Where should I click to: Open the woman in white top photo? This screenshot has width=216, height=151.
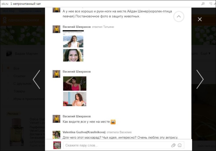point(73,41)
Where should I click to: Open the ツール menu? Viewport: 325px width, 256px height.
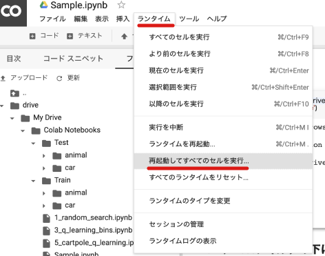189,19
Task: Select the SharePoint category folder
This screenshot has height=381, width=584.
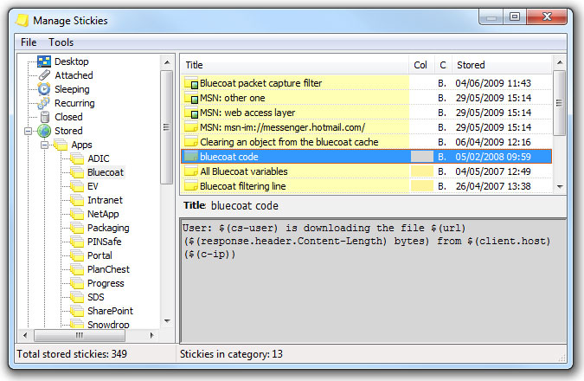Action: click(110, 311)
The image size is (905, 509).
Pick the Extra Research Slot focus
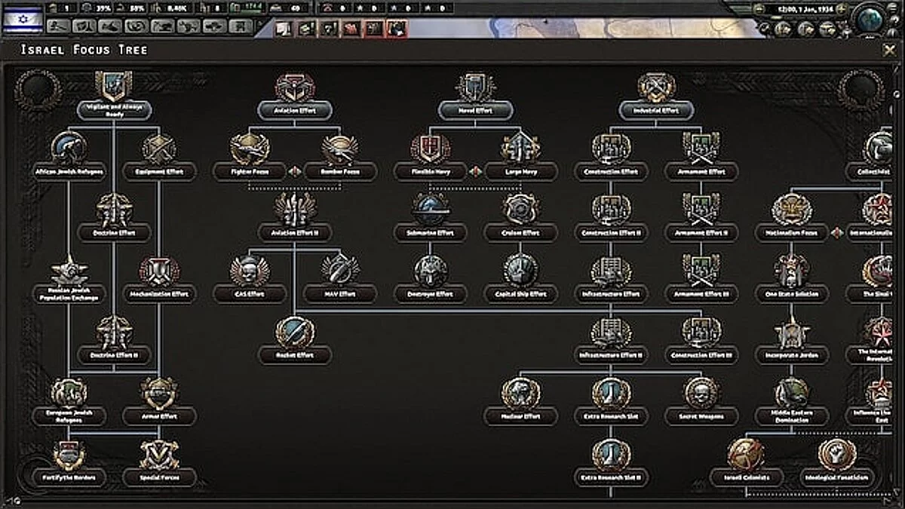coord(611,394)
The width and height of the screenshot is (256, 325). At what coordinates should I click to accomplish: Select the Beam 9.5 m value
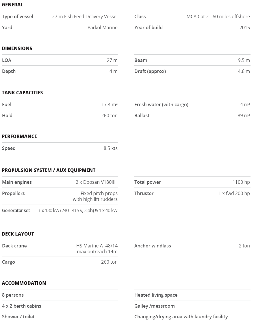(x=244, y=60)

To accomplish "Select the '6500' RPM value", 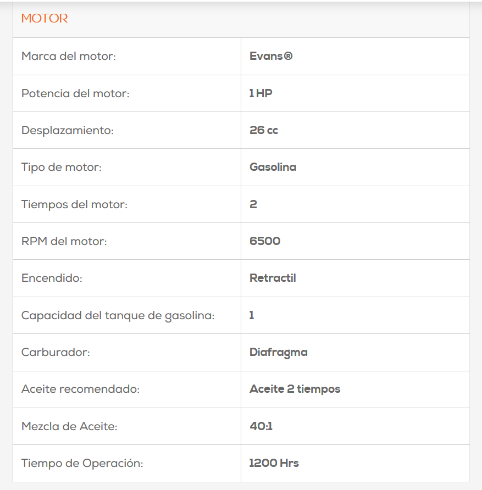I will tap(265, 241).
..............................
From the first line of the records through the line with "Task: Select the SharePoint category folder", reproduce each line exactly and leave the pictures out.

Where should I click to: Open the woman in white top photo? This screenshot has width=216, height=151.
point(73,41)
Where should I click to: Open the ツール menu? Viewport: 325px width, 256px height.
189,19
Task: Select the SharePoint category folder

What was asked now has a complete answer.